Bellevue Christian School (BCS) is a private, interdenominational Christian school serving grades K-12, located in Clyde Hill, Washington. BCS is a Northwest Association of Independent Schools member and is a part of the Nisqually League, a high school athletic conference located in the greater Seattle area. The school was founded in 1950 by brothers Dr. Albert and Joseph Greene. Since its inception, the student population at Bellevue Christian School has grown from 9 students to over 900 students.

== Affiliation ==

Bellevue Christian School is an independent Christian school. The school body represents a denominationally diverse range of more than 160 congregations.

== History ==

Founded by brothers Albert and Joseph Greene in 1950, BCS has grown to serve approximately 900 students on three campuses. The school's mission statement is: 'To prepare young people to live faithfully for God in a rapidly changing world with the ability to understand, evaluate, and transform their world from the foundation of God’s unchanging values.' Vision: 'Preparing young people to live faithfully for God.'

== Locations ==

- The Central Office, Junior High/Senior High campus is located in Clyde Hill.
- Three Points Campus Preschool and Elementary is nearby Medina.
- Mack Campus Preschool and Elementary is in Woodinville.

== Academics ==

Bellevue Christian School is approved by the State of Washington and accredited by Christian Schools International and the Northwest Association of Accredited Schools (NAAS).
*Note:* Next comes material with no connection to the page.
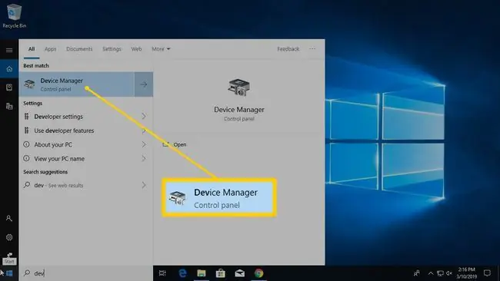
Task: Open Microsoft Edge from the taskbar
Action: (182, 273)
The high school academic program includes AP classes in English, World and U.S. History, Calculus (AB and BC), Statistics, Biology, Physics (1 and 2) Spanish, Computer Science, Photography, and Studio Art. BCS is noted for its music program, which includes three choirs and three bands, including a symphonic wind ensemble, jazz band, and select Choir. Alumni attend a variety of universities including Ivy League Schools, Military Academies, State Schools, Christian schools, and Community Colleges.

== Co-Curricular Activities ==
BCS is a member of the Washington Interscholastic Athletic Association (WIAA) and participates in the Nisqually League. BCS offers 16 different high school varsity sports (9 boys, 7 girls) including baseball, basketball, cross country, football, golf, soccer, track, volleyball and wrestling.
A number of JV sports teams are available as well.

In addition, high school students can participate in a fall or spring play.
At the junior high level, all sports are no-cut, ensuring all students have an opportunity to participate in the sport of their choice.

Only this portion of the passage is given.